Don't forget to update the documentation both in mediawiki.org and in the code.

For adding the documentation you need to add it at the top of the class or file or function you're working on it as an example:

class WikibasePage(BasePage):

    """The base page for the Wikibase extension."""

    def __init__(self, site, title='', **kwargs):
        """
        Initializer.

        If title is provided, either ns or entity_type must also be provided,
        and will be checked against the title parsed.

        @param site: Wikibase data site
        @type site: DataSite
        @param title: normalized title of the page
        @type title: unicode
        @keyword ns: namespace
        @type ns: Namespace instance, or int
        @keyword entity_type: Wikibase entity type
        @type entity_type: str ('item' or 'property')

        @raises TypeError: incorrect use of parameters
        @raises ValueError: incorrect namespace
        """

Every method or function must have a documentation string. Documentation of a class constructor should be placed at the class documentation itself. Documentation should follow Epytext Markup Language. Using Epydoc fields decorators is highly recommended. The pywikibot API reference is generated using the markup language. There is a help page about decorators also in python.org help wiki.

Major changes to the framework (except scripts and tests) can be noted in the HISTORY.rst file.

Test via pyflakes[edit]

pyflakes is a tool to check correct usage of variables in code - for example if you define a variable and don't use it (or don't define a variable and use it), it returns an error for you.

You can easily install and run the check, there is a manual for it.

Miscellaneous[edit]

  • Use "bot" instead of "robot" in naming variables, documentation, etc.
  • Don't use tab character, use 4 spaces instead.
  • For any changes or new lines use single quotes for strings, or double quotes if the string contains a single quote.
  • Do not use a u'' prefix on strings, as it is meaningless due to __future__.unicode_literals.
  • Prefer string.format() instead of modulo operator % for string formatting which is quasi standard in Python 3.
  • If you want to remove a part of code, don't comment it out. Just remove it.
  • Don't use \r (carriage return character) in code; some code editors add it automatically, check and delete them.

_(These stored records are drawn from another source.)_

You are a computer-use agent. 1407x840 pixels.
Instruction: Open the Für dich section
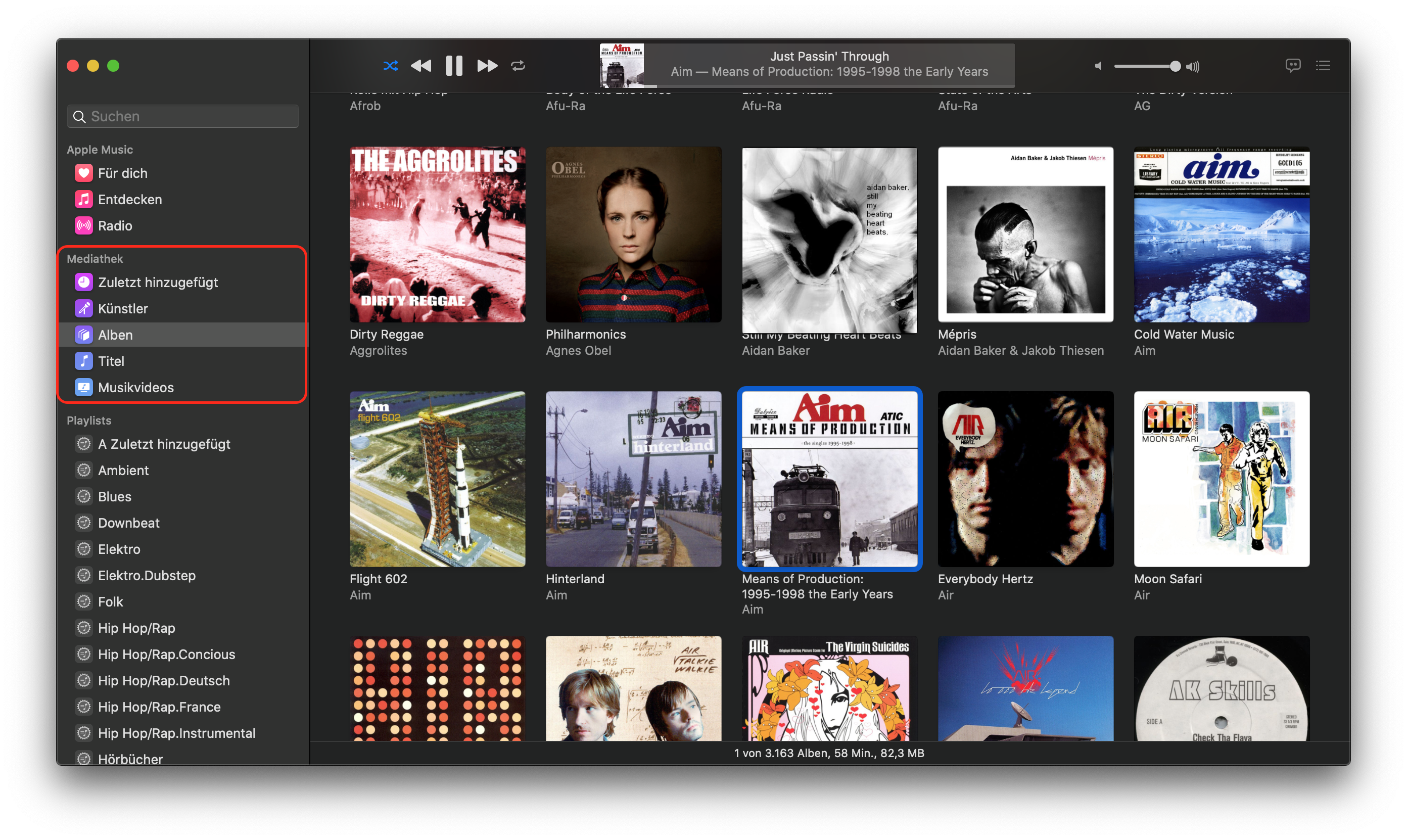[x=122, y=173]
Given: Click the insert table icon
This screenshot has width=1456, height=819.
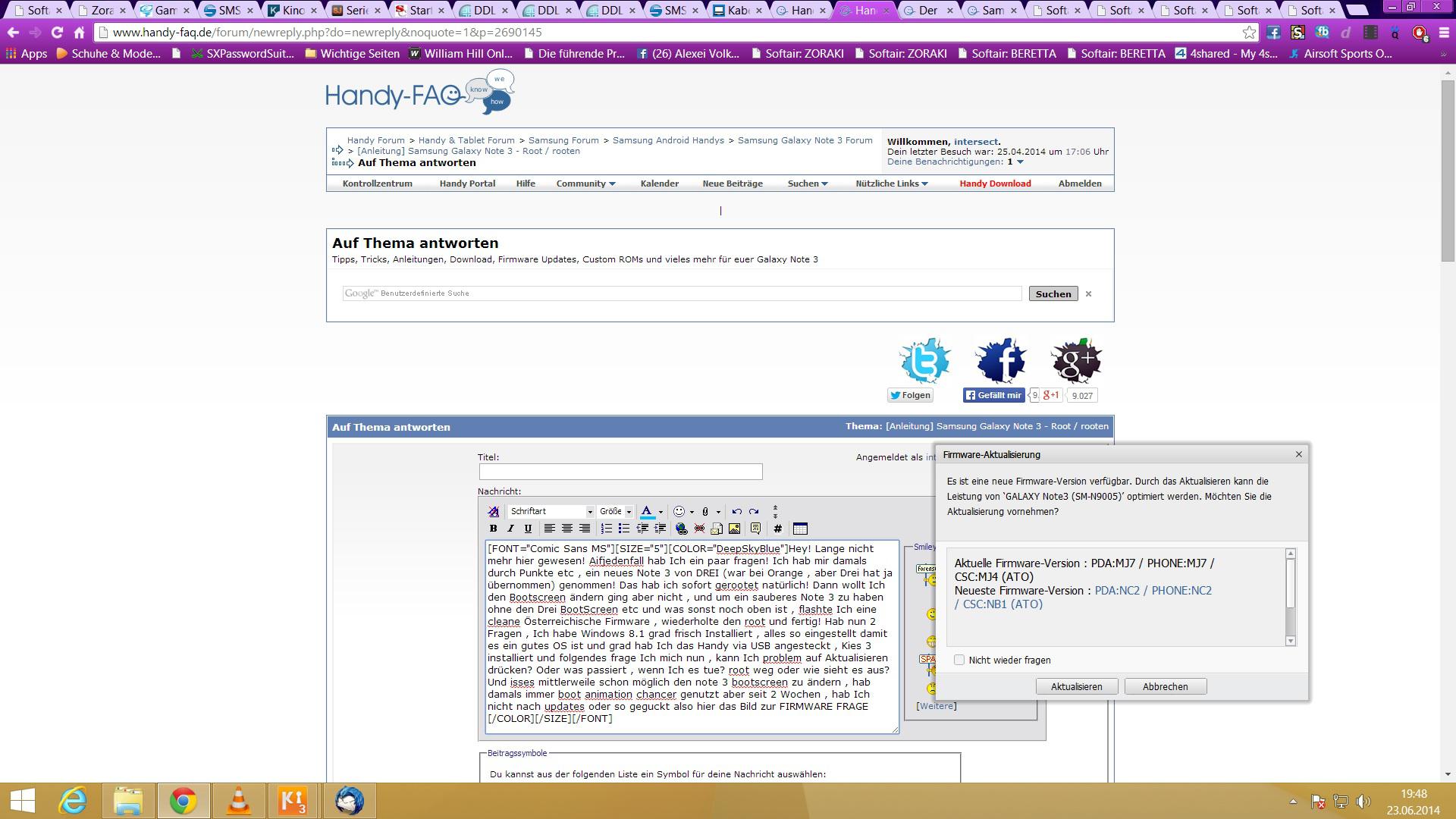Looking at the screenshot, I should tap(800, 529).
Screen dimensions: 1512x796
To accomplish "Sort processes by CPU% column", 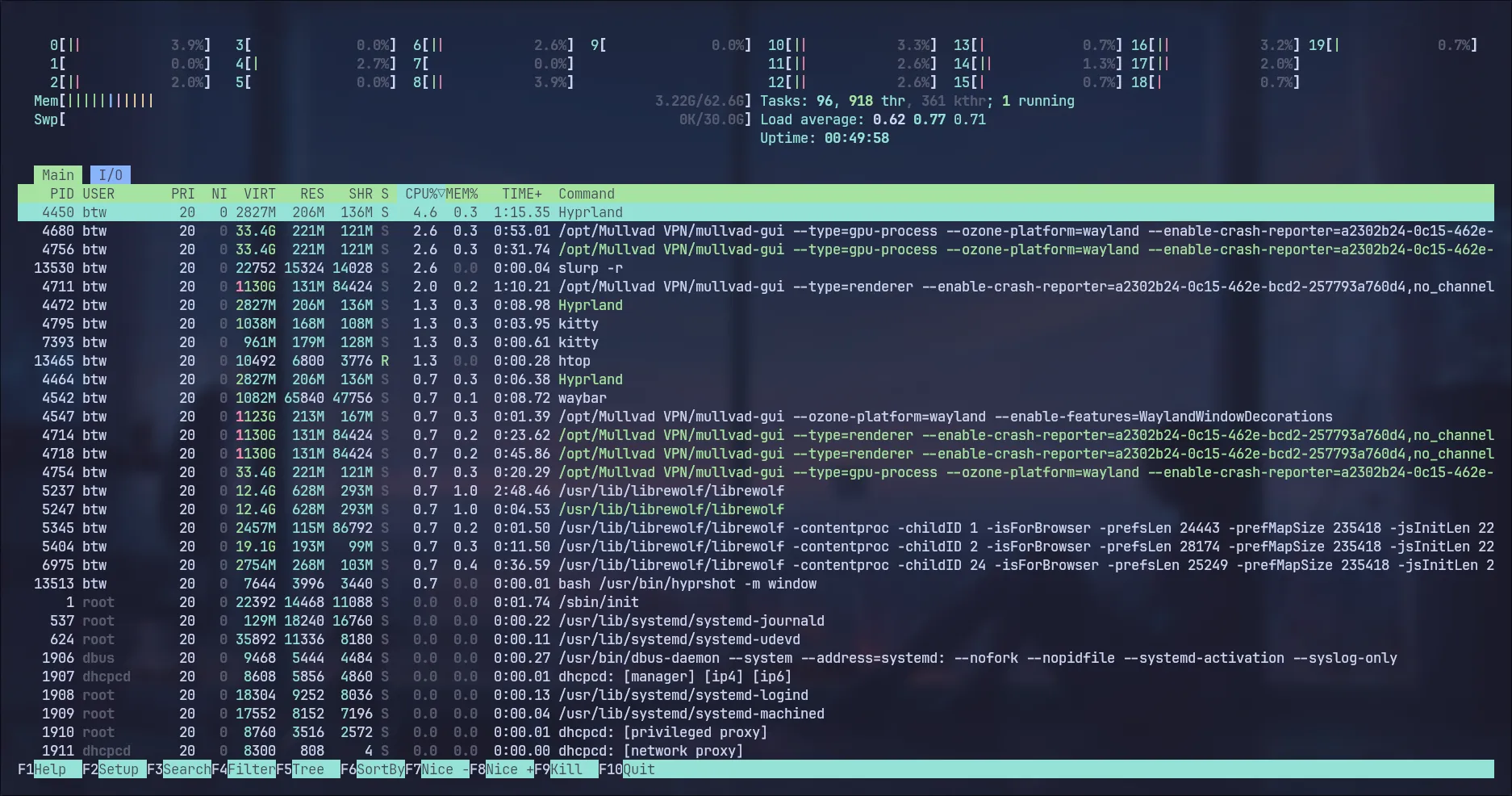I will (x=419, y=194).
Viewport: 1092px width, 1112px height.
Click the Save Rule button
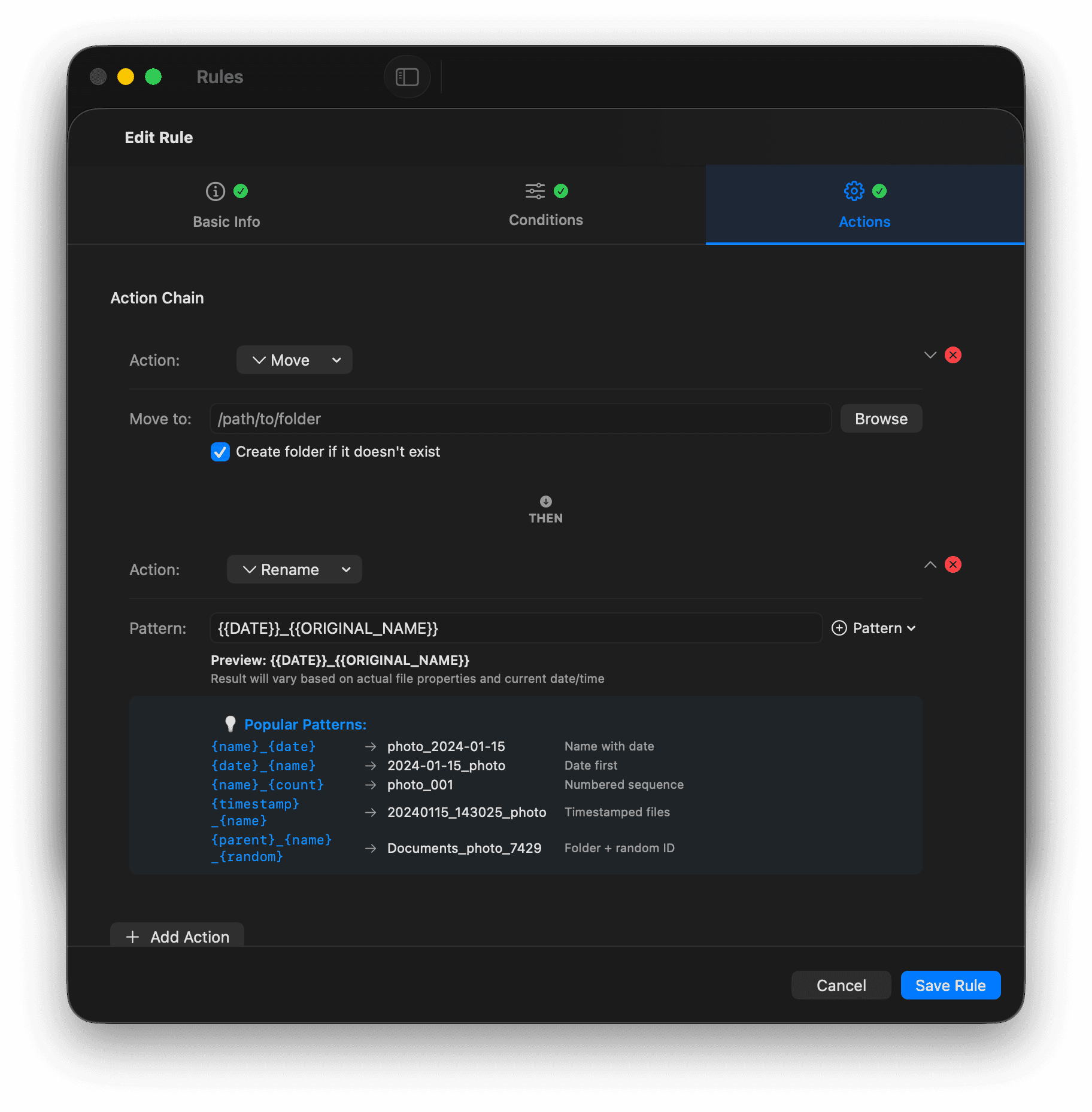[950, 985]
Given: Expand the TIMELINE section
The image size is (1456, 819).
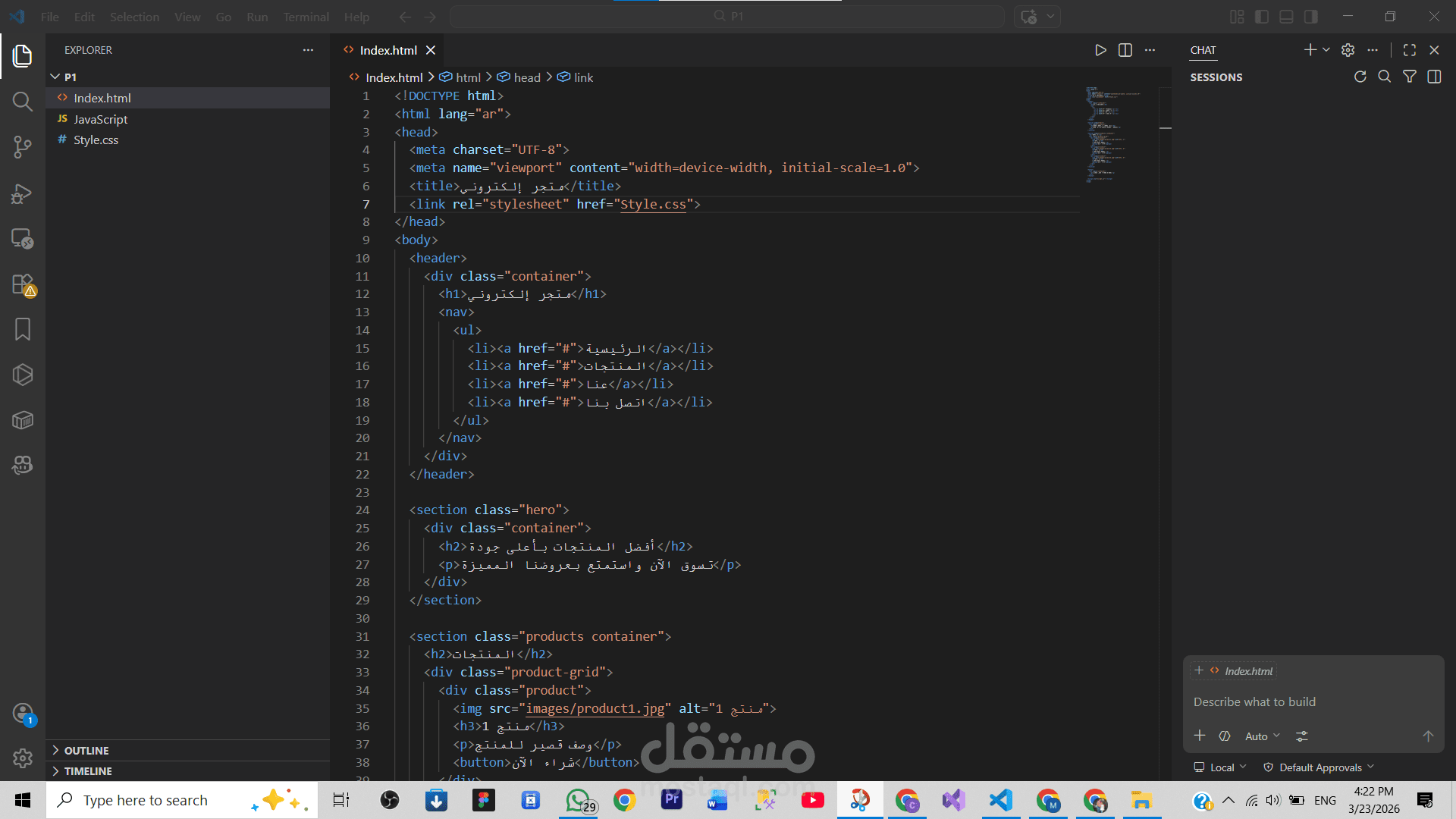Looking at the screenshot, I should pyautogui.click(x=87, y=770).
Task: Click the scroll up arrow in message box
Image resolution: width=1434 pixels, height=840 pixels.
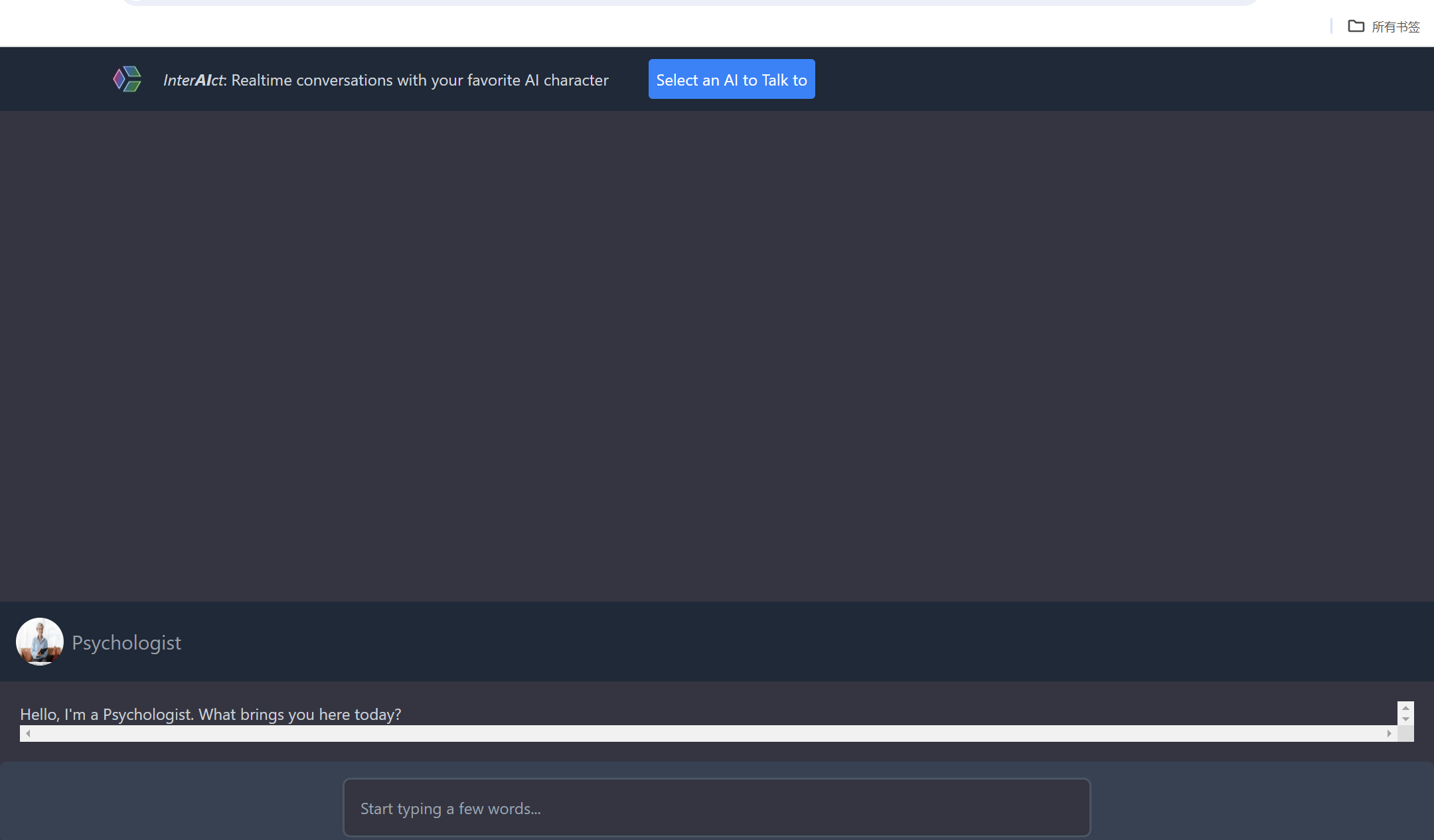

Programming Recommendations[edit]

  • Code should be written in a way that it is executable for Python version 2.7.4 and higher and 3.4 and higher.
  • Avoid using global variables with defining "global variable" at the beginning of the function.
  • Comparisons to singletons must always done with is or is not.
  • Use built-in string methods startswith() and endswith() to check for prefixes or suffixes instead of string slicing.
  • Avoid deeply nested blocks:
    Yes:
if not page.exists():
    pywikibot.output('Page does not exist.')
elif page.isRedirectPage():
    pywikibot.output('Redirect page.')
else:
    treat(page)
To be avoided:
if page.exists():
    if page.isRedirectPage():
        pywikibot.output('Redirect page.')
    else:
        treat(page)
else:
    pywikibot.output('Page does not exist.')
  • As contributor you may add yourself to the CREDITS list.